[Collection entries]
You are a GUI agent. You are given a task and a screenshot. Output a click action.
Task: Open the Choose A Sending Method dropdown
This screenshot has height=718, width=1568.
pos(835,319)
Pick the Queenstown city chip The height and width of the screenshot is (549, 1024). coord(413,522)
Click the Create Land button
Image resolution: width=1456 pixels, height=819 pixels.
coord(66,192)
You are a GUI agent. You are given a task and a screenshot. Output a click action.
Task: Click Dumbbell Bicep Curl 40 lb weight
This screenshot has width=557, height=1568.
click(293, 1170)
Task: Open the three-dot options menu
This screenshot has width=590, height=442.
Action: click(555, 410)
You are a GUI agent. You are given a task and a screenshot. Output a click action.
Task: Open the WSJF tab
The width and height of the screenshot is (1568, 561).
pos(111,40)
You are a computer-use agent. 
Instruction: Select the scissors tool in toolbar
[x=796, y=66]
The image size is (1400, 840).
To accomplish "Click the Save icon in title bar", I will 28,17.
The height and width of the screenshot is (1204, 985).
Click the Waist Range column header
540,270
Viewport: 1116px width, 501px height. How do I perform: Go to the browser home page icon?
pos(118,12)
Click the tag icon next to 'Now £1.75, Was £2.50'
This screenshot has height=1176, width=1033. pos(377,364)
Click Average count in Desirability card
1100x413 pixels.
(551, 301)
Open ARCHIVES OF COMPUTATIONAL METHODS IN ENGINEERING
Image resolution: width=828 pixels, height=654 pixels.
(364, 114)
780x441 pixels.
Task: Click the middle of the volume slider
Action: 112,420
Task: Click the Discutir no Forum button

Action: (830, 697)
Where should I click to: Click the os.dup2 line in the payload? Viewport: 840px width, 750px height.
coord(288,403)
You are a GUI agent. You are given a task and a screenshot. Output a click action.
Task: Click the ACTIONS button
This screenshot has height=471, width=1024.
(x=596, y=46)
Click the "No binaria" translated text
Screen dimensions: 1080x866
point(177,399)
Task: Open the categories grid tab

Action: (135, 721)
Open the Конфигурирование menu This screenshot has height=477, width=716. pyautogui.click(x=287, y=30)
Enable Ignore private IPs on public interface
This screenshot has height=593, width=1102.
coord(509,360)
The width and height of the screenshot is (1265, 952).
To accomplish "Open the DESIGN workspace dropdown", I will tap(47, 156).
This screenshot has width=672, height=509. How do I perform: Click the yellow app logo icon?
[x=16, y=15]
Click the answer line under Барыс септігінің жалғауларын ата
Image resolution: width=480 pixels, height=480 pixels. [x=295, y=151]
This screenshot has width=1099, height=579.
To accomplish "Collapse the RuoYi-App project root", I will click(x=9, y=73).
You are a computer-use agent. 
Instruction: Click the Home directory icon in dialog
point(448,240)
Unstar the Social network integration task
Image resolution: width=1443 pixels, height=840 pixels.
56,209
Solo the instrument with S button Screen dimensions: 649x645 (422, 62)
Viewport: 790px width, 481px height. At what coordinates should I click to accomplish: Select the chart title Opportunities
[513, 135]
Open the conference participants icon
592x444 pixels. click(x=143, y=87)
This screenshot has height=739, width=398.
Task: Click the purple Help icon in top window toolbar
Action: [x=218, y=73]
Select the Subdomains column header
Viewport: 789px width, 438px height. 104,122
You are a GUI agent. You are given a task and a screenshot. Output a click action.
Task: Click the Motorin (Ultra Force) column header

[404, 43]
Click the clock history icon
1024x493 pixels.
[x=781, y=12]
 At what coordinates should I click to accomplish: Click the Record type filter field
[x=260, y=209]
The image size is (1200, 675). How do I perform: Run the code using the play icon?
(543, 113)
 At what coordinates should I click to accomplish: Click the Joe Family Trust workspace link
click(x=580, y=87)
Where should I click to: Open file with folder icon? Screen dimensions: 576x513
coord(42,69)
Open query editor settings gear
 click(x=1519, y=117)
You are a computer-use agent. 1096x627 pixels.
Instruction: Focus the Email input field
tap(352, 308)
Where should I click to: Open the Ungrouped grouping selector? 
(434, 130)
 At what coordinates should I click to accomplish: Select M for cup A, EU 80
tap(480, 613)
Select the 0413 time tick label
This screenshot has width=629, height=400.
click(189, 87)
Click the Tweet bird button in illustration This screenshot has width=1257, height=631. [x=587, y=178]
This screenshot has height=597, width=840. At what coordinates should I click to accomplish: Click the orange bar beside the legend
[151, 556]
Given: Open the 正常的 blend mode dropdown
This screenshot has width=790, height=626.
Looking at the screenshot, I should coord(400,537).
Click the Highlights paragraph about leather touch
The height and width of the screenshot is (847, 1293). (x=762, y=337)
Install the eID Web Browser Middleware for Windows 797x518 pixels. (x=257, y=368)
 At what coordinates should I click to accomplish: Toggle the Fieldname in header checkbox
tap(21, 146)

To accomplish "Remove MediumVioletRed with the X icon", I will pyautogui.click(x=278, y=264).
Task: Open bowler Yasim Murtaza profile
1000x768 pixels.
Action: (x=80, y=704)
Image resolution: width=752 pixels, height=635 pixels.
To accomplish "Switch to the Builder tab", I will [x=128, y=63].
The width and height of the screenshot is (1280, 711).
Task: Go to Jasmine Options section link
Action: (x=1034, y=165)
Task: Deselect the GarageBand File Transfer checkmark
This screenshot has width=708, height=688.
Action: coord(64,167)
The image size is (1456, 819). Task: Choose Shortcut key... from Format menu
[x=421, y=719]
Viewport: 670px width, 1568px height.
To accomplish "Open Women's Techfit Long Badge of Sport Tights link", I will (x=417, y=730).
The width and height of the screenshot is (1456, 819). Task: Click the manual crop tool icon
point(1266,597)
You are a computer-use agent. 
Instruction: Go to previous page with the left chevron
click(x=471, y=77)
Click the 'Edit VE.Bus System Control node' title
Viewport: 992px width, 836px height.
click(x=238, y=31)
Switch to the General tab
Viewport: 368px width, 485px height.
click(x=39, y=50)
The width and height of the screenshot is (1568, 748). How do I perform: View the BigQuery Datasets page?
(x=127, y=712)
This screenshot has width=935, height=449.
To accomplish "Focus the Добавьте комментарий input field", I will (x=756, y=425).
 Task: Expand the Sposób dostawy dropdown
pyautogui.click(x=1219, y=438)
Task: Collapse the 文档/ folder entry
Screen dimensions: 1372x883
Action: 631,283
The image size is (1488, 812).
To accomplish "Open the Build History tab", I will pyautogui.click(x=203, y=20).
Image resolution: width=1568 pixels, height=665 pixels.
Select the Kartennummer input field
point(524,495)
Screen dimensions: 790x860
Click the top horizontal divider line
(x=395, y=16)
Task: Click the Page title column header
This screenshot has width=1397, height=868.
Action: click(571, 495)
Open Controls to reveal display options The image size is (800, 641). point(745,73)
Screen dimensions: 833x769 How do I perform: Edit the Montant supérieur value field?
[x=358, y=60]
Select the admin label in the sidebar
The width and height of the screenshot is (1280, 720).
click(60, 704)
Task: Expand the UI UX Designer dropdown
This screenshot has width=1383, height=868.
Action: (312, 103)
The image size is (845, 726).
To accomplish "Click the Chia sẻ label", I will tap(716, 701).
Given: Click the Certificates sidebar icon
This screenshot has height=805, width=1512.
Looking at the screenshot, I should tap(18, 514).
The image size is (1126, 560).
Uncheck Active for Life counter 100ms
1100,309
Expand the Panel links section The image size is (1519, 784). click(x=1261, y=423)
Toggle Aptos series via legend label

# DO THIS
Rewrite the collection entries as a numbered list, leaving out any blank lines.

# FINISHED TASK
1. You are a GUI agent. You are given a task and a screenshot. Output a click action.
2. Task: Open the Choose A Sending Method dropdown
3. This screenshot has height=718, width=1568.
4. pos(835,319)
5. Pick the Queenstown city chip The height and width of the screenshot is (549, 1024). coord(413,522)
6. Click the Create Land button
7. Image resolution: width=1456 pixels, height=819 pixels.
8. coord(66,192)
9. You are a GUI agent. You are given a task and a screenshot. Output a click action.
10. Task: Click Dumbbell Bicep Curl 40 lb weight
11. This screenshot has width=557, height=1568.
12. click(293, 1170)
13. Task: Open the three-dot options menu
14. This screenshot has width=590, height=442.
15. Action: click(555, 410)
16. You are a GUI agent. You are given a task and a screenshot. Output a click action.
17. Task: Open the WSJF tab
18. The width and height of the screenshot is (1568, 561).
19. pos(111,40)
20. You are a computer-use agent. 
21. Instruction: Select the scissors tool in toolbar
22. [x=796, y=66]
23. The image size is (1400, 840).
24. To accomplish "Click the Save icon in title bar", I will 28,17.
25. The height and width of the screenshot is (1204, 985).
26. Click the Waist Range column header
27. 540,270
28. Viewport: 1116px width, 501px height. How do I perform: Go to the browser home page icon?
29. pos(118,12)
30. Click the tag icon next to 'Now £1.75, Was £2.50'
31. This screenshot has height=1176, width=1033. pos(377,364)
32. Click Average count in Desirability card
33. 1100x413 pixels.
34. (551, 301)
35. Open ARCHIVES OF COMPUTATIONAL METHODS IN ENGINEERING
36. Image resolution: width=828 pixels, height=654 pixels.
37. (364, 114)
38. 780x441 pixels.
39. Task: Click the middle of the volume slider
40. Action: 112,420
41. Task: Click the Discutir no Forum button
42. Action: (830, 697)
43. Where should I click to: Click the os.dup2 line in the payload? Viewport: 840px width, 750px height.
44. coord(288,403)
45. You are a GUI agent. You are given a task and a screenshot. Output a click action.
46. Task: Click the ACTIONS button
47. This screenshot has height=471, width=1024.
48. (x=596, y=46)
49. Click the "No binaria" translated text
50. Screen dimensions: 1080x866
51. point(177,399)
52. Task: Open the categories grid tab
53. Action: (135, 721)
54. Open the Конфигурирование menu This screenshot has height=477, width=716. pyautogui.click(x=287, y=30)
55. Enable Ignore private IPs on public interface
56. This screenshot has height=593, width=1102.
57. coord(509,360)
58. The width and height of the screenshot is (1265, 952).
59. To accomplish "Open the DESIGN workspace dropdown", I will tap(47, 156).
60. This screenshot has width=672, height=509. How do I perform: Click the yellow app logo icon?
61. [x=16, y=15]
62. Click the answer line under Барыс септігінің жалғауларын ата
63. Image resolution: width=480 pixels, height=480 pixels. [x=295, y=151]
64. This screenshot has width=1099, height=579.
65. To accomplish "Collapse the RuoYi-App project root", I will click(x=9, y=73).
66. You are a computer-use agent. 
67. Instruction: Click the Home directory icon in dialog
68. point(448,240)
69. Unstar the Social network integration task
70. Image resolution: width=1443 pixels, height=840 pixels.
71. 56,209
72. Solo the instrument with S button Screen dimensions: 649x645 (422, 62)
73. Viewport: 790px width, 481px height. At what coordinates should I click to accomplish: Select the chart title Opportunities
74. [513, 135]
75. Open the conference participants icon
76. 592x444 pixels. click(x=143, y=87)
77. This screenshot has height=739, width=398.
78. Task: Click the purple Help icon in top window toolbar
79. Action: [x=218, y=73]
80. Select the Subdomains column header
81. Viewport: 789px width, 438px height. 104,122
82. You are a GUI agent. You are given a task and a screenshot. Output a click action.
83. Task: Click the Motorin (Ultra Force) column header
84. [404, 43]
85. Click the clock history icon
86. 1024x493 pixels.
87. [x=781, y=12]
88.  At what coordinates should I click to accomplish: Click the Record type filter field
89. [x=260, y=209]
90. The image size is (1200, 675). How do I perform: Run the code using the play icon?
91. (543, 113)
92.  At what coordinates should I click to accomplish: Click the Joe Family Trust workspace link
93. click(x=580, y=87)
94. Where should I click to: Open file with folder icon? Screen dimensions: 576x513
95. coord(42,69)
96. Open query editor settings gear
97.  click(x=1519, y=117)
98. You are a computer-use agent. 1096x627 pixels.
99. Instruction: Focus the Email input field
100. tap(352, 308)
101. Where should I click to: Open the Ungrouped grouping selector? 
102. (434, 130)
103.  At what coordinates should I click to accomplish: Select M for cup A, EU 80
104. tap(480, 613)
105. Select the 0413 time tick label
106. This screenshot has width=629, height=400.
107. click(189, 87)
108. Click the Tweet bird button in illustration This screenshot has width=1257, height=631. [x=587, y=178]
109. This screenshot has height=597, width=840. At what coordinates should I click to accomplish: Click the orange bar beside the legend
110. [151, 556]
111. Given: Open the 正常的 blend mode dropdown
112. This screenshot has width=790, height=626.
113. Looking at the screenshot, I should coord(400,537).
114. Click the Highlights paragraph about leather touch
115. The height and width of the screenshot is (847, 1293). (x=762, y=337)
116. Install the eID Web Browser Middleware for Windows 797x518 pixels. (x=257, y=368)
117.  At what coordinates should I click to accomplish: Toggle the Fieldname in header checkbox
118. tap(21, 146)
119. To accomplish "Remove MediumVioletRed with the X icon", I will pyautogui.click(x=278, y=264).
120. Task: Open bowler Yasim Murtaza profile
121. 1000x768 pixels.
122. Action: (x=80, y=704)
123. Image resolution: width=752 pixels, height=635 pixels.
124. To accomplish "Switch to the Builder tab", I will [x=128, y=63].
125. The width and height of the screenshot is (1280, 711).
126. Task: Go to Jasmine Options section link
127. Action: (x=1034, y=165)
128. Task: Deselect the GarageBand File Transfer checkmark
129. This screenshot has width=708, height=688.
130. Action: coord(64,167)
131. The image size is (1456, 819). Task: Choose Shortcut key... from Format menu
132. [x=421, y=719]
133. Viewport: 670px width, 1568px height.
134. To accomplish "Open Women's Techfit Long Badge of Sport Tights link", I will (x=417, y=730).
135. The width and height of the screenshot is (1456, 819). Task: Click the manual crop tool icon
136. point(1266,597)
137. You are a computer-use agent. 
138. Instruction: Go to previous page with the left chevron
139. click(x=471, y=77)
140. Click the 'Edit VE.Bus System Control node' title
141. Viewport: 992px width, 836px height.
142. click(x=238, y=31)
143. Switch to the General tab
144. Viewport: 368px width, 485px height.
145. click(x=39, y=50)
146. The width and height of the screenshot is (1568, 748). How do I perform: View the BigQuery Datasets page?
147. (x=127, y=712)
148. This screenshot has width=935, height=449.
149. To accomplish "Focus the Добавьте комментарий input field", I will (x=756, y=425).
150.  Task: Expand the Sposób dostawy dropdown
151. pyautogui.click(x=1219, y=438)
152. Task: Collapse the 文档/ folder entry
153. Screen dimensions: 1372x883
154. Action: 631,283
155. The image size is (1488, 812).
156. To accomplish "Open the Build History tab", I will pyautogui.click(x=203, y=20).
157. Image resolution: width=1568 pixels, height=665 pixels.
158. Select the Kartennummer input field
159. point(524,495)
160. Screen dimensions: 790x860
161. Click the top horizontal divider line
162. (x=395, y=16)
163. Task: Click the Page title column header
164. This screenshot has width=1397, height=868.
165. Action: click(571, 495)
166. Open Controls to reveal display options The image size is (800, 641). point(745,73)
167. Screen dimensions: 833x769 How do I perform: Edit the Montant supérieur value field?
168. [x=358, y=60]
169. Select the admin label in the sidebar
170. The width and height of the screenshot is (1280, 720).
171. click(60, 704)
172. Task: Expand the UI UX Designer dropdown
173. This screenshot has width=1383, height=868.
174. Action: (312, 103)
175. The image size is (845, 726).
176. To accomplish "Click the Chia sẻ label", I will tap(716, 701).
177. Given: Click the Certificates sidebar icon
178. This screenshot has height=805, width=1512.
179. Looking at the screenshot, I should tap(18, 514).
180. The image size is (1126, 560).
181. Uncheck Active for Life counter 100ms
182. 1100,309
183. Expand the Panel links section The image size is (1519, 784). click(x=1261, y=423)
184. Toggle Aptos series via legend label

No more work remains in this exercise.